# [Exercise requirements]
**A)** List every player the Oilers game recap below names with both a first and a last name.
**B)** In the Oilers game recap below, rewrite the paragraph beginning "Jordan Eberle from not even on your screen" in a single shorter sentence that keeps its main facts.
**C)** Write the next part of the Oilers game recap below, picking up after its final sentence.

# [Page]
----------

The Morning After Blog: Started From The Bottom Now We Here

Sayo-friggin-nara, regular season. It’s time to shave those beards and buckle up for the long spring. Brace yourself, playoffs: the Oilers are coming.

Let’s just get this out of the way:

Start mentally preparing. National write-off day on Thursday, followed by the NHL almost psychotically giving the Oilers a game on a holiday Friday. Mother of God. Update your emergency contact lists, Edmonton. We’re going to the goddamn playoffs!!

1st Period

My good buddy Dick Bachman started in goal for Vancouver to close out their regular season. It didn’t start well.

Jordan Eberle from not even on your screen gets the boys on the board first on a shot-pass-that-was-actually-definitely-a-pass right off the life of career healthy scratch Luca Sbisa. This was the beginning of what would be a viciously cruel night for the Sbisa family.

Jordan’s only scored goals in three of his last 17 games but oh boy he has four in his last two. Heating up just in time to clobber the Sharks.

And it wouldn’t be a period of Oilers hockey without Connor nearly putting multiple players into retirement:

Dadddddddddddyyyyyy stopppppppppp. He didn’t score but that didn’t stop us from doing all the McBoners.

And if you look closely, that’s Luca Sbisa being left in the dust.

1-0 Oilers


2nd Period

Vancouver scored to open the period. Nobody cared.

Jordan Eberle put the Oilers back on top with this disgusting thing of disgustingness.

Rookie sensation Brock Boeser with the seeing-eye pass right on J-Ebs’ tape, who proceeded to fire it by both Dick Bachman and Luca Sbisa and into the ‘Nucks net. Vintage Jordan Eberle. Textbook Luca Sbisa.

And the fellas weren’t done. After Tony Time was halted by a coaching challenge, ugh, it was the ever unfortunate Luca Sbisa being impaled in front of 18,000 spectators once again:

Connor hitting the deke button playing musical chairs all over that stuffed animal Sbisa and feeding the Drake with a secksy little backdoor feed. We lost the draw. We still scored. Years ago (last year) that is a stretch feed to a wide open Daniel Sedin who buries his like 80th all time against the Oilers, and we don’t see it, because we’re on our laptops watching highlights of Europe’s top-10 prospects. These, ladies and gentlemen, are the 2016-17 Edmonton McOilers.

----------

# [Information provided]
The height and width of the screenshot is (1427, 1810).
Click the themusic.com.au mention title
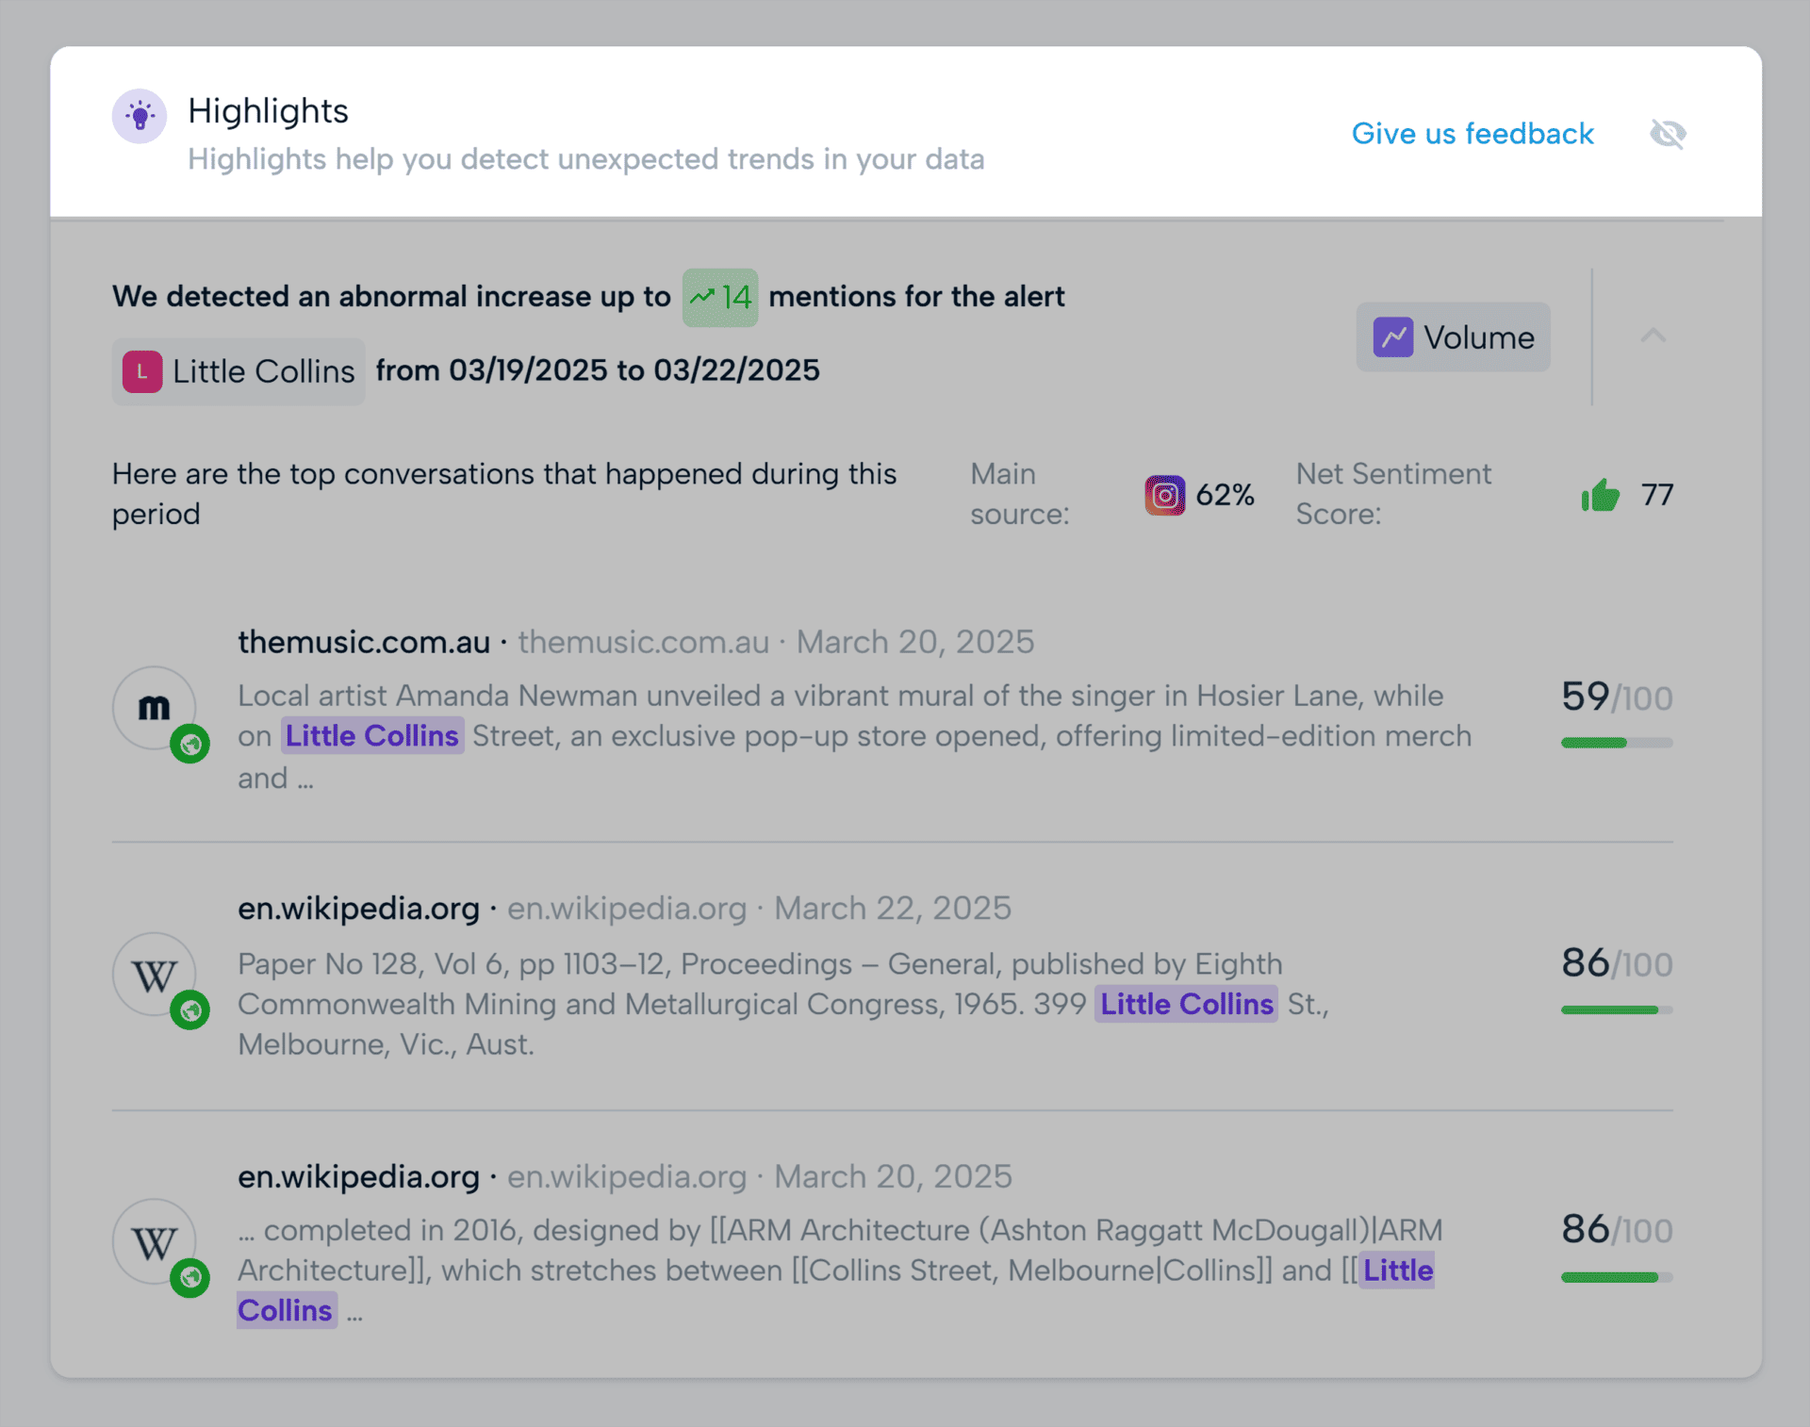pyautogui.click(x=364, y=642)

----------

# [Answer set]
**A)**
Dick Bachman
Jordan Eberle
Luca Sbisa
Brock Boeser
Daniel Sedin

**B)** Jordan Eberle opened the scoring for the Oilers with a pass-like shot that went in off Luca Sbisa, a career healthy scratch, starting a cruel night for Sbisa.

**C)**
3-1 Oilers.

3rd Period

Hat Trick Etiquette, Vancouver. This is what you do:

You throw them. I know it costs $850,000 for a studio apartment on your goddamn island of a city but you can afford a $16 hat, you idiots. Jordan Eberle is somehow… miraculously… a 20 goal scorer this year. The fifth Oiler to hit the 20 goal plateau. The last time the Oilers had five 20 goal scorers? 2002-03, and oh boy, get ready for these names: Ryan Smyth, Anson Carter, Mike York, Mike Comrie, Todd Marchant.

Mike York. Hell ya.


Shortly after, Connor McShowStealer stole the show:

You can’t see, but Leon Draisaitl put that historic goal in. Leon’s 29th of the year. His 77th point. Those are big boy numbers. But, it’s all about Connor. First hundy point Oiler since Sir Douglas Weight. Mr. Art Ross; Mr. MVP; Mr. Edmonton. Connor 3:1-fucking-6 baby, let’s go. And yes, that’s Luca Sbisa with the dash. Casually retire.

5-2 Oilers because apparently Vancouver scored another one, final. Game. Season. Blouses.

Final Thoughts

47 wins hahahahahahahaha.

Connor McDavid finishes the season as the only player in the league with 100 or more points. Connor McDavid finishes the season as the only player in the league with 90 or more points.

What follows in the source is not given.